REPUBLIKA.CO.ID, BOGOR -- Diabetes melitus merupakan penyakit mematikan nomor tiga di Indonesia setelah stroke dan serangan jantung. Penyakit ini lebih dikenal dengan sebutan kencing manis.
International Diabetes Federation menyatakan di tahun 2014 terdapat 9, 1 juta kasus diabetes di Indonesia dengan prevalensi 5,81 persen. Jumlah penderita diabetes yang meninggal pada rentang usia 20-79 tahun di Indonesia berjumlah 176 ribu jiwa.
Pengendalian gula darah sangat penting dilakukan untuk mencegah komplikasi dari diabetes. Hal inilah yang mendorong mahasiswa Departemen Teknologi Hasil Perairan, Fakultas Perikanan dan Ilmu Kelautan, Institut Pertanian Bogor (IPB), Fauziyyah Dityaningtiastuti melakukan penelitian ekstrak cacing Siphonosoma australe sebagai obat antidiabetes dan bisa dikonsumsi dengan mudah oleh masyarakat luas. Penelitian ini di bawah bimbingan Prof Sri Purwaningsih dan Prof Ekowati Handharyani.
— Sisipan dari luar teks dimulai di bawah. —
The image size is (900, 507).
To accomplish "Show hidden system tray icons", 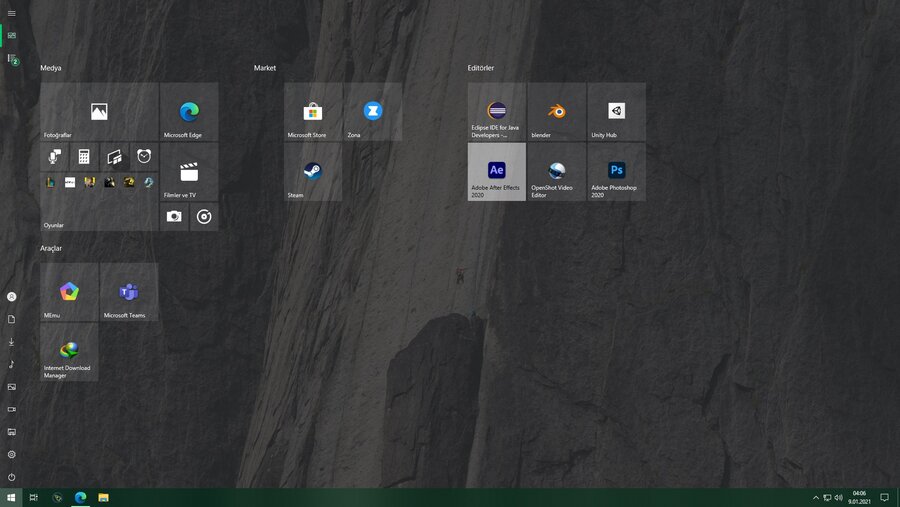I will tap(815, 497).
Siaran pers IPB yang diterima Republika.co.id menyebutkan, obat yang sering digunakan dalam terapi diabetes adalah terapi insulin dan Obat Hipoglikemik Oral (OHO). Penggunaan obat tersebut dapat menimbulkan efek samping dan membutuhkan biaya yang mahal. Hal ini mendorong banyak orang untuk beralih pada pengobatan alami dalam mengatasi diabetes.
“Salah satu sumber alam yang memiliki potensi untuk dikembangkan untuk pengobatan diabetes adalah cacing laut Siphonosoma australe. Penelitian terdahulu menunjukkan cacing S. australe memiliki aktivitas antihiperglikemik dan dapat menurunkan rata-rata kadar glukosa darah saat diujicobakan pada tikus,” kata Fauziyyah.
Namun, ia menambahkan, pengembangan lebih lanjut mengenai potensi ini belum dilakukan. “Ekstrak cacing Siphonosoma australe terbukti memiliki aktivitas antihiperglikemik. Saya mencoba memformulasikan ekstrak cacing ini dalam bentuk kapsul agar mudah dimanfaatkan,” ungkap Fauziyyah.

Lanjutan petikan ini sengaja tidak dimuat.